Stepping out of the elevator, without breaking stride, he trudged right back over to his familiar host and spun her around.
“What gives, lady? You said I could go to the second floor?”
“Have you been phase tested?”
“You fucking phase tested me! Like 10 minutes ago!”
She pointed her tablet at his chest, scanning his badge.
“You have been phase tested for the first floor. To proceed to the second floor, you must be phase tested for the second floor.”
Taylor gently closed his eyes, pressing his fingers against his forehead in consternation, and shrugged.

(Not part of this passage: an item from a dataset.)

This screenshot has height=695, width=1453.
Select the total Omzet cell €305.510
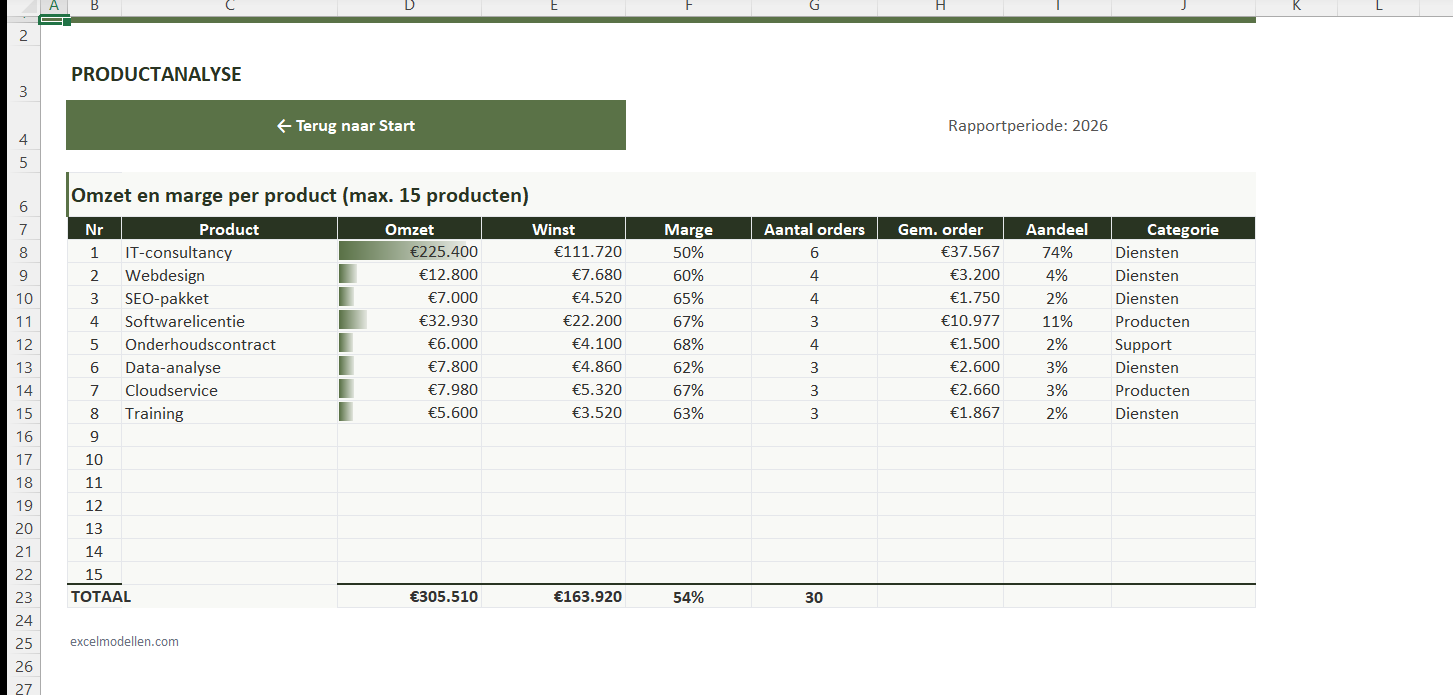409,597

“Alright, back in the one working machine on this entire floor, I suppose,” he said, throwing his arms up in the air. “But if I get diagnosed with cancer sometime in the next 10 years or so, you’ll be hearing from my lawyer about all this body scanning.”
“I will be listening for your lawyer,” she assured him.
“You may now proceed to floor 2,” she added after the phase testing was complete.
And with those words, Taylor was finally liberated from what was surely the most personally nightmarish place he had visited in his waking life.